Morley devised and directed several theatrical revues, including Noël and Gertie (1982), an acclaimed musical biography of Noël Coward and Gertrude Lawrence; Spread a Little Happiness, a Vivian Ellis anthology (1991); and Much Revue about Nothing (1998).

Morley was always close to his father and, after his death in 1992, he wrote an entertaining and affectionate memoir of the great boulevardier, Robert, My Father (1993). He recalled how Robert Morley's robust sense of humour had often landed him in trouble. During the 1950s, after a trip to Rome, he decided to regale the novelist Graham Greene with a fantastical tale about how the Pope had entertained him to a gargantuan lunch at his palace, questioned him closely about the film industry, then invited them to stay to tea - and to meet his wife. Greene never spoke to him again.

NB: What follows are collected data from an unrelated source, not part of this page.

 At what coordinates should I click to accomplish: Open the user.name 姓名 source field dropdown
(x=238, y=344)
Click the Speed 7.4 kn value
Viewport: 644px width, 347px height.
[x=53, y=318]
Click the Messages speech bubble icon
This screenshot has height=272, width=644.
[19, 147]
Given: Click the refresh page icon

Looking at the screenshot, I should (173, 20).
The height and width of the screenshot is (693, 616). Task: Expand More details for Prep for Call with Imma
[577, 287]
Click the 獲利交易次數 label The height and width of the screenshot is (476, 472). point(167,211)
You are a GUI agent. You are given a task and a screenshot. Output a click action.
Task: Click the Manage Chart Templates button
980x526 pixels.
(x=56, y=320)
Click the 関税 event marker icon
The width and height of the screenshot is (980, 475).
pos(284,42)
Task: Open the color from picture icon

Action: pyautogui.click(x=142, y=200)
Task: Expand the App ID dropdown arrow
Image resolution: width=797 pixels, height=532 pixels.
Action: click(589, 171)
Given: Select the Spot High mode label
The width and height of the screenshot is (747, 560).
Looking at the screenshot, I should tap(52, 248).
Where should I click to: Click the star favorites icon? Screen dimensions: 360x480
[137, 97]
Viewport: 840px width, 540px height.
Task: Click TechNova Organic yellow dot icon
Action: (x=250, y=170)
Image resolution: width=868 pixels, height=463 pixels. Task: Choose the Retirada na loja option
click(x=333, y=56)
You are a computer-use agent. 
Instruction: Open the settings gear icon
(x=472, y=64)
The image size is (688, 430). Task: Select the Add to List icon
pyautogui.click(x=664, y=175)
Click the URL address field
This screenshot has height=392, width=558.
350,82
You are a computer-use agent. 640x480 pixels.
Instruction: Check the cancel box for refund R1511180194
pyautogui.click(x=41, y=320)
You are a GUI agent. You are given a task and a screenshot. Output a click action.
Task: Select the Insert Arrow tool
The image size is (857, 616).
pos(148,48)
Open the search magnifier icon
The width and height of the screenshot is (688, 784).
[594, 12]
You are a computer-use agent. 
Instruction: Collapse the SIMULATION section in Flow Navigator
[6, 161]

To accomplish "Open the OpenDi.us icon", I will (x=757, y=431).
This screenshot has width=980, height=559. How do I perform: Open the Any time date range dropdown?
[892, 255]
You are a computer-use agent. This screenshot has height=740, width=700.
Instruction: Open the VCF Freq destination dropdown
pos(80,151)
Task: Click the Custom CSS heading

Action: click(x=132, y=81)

Morley's other publications included biographies of Oscar Wilde, Sybil Thorndike, Gladys Cooper, Gertrude Lawrence, Katharine Hepburn, Ingrid Bergman, Audrey Hepburn, Ginger Rogers, Dirk Bogarde, Gene Kelly, Judy Garland and Marilyn Monroe (the last three with Ruth Leon), as well as several anthologies. His memoirs, Asking for Trouble, were published in 2002.

Sheridan Morley married first, in 1965 (dissolved 1990), Margaret Gudejko, with whom he had a son and two daughters. He married secondly, in 1995, Ruth Leon.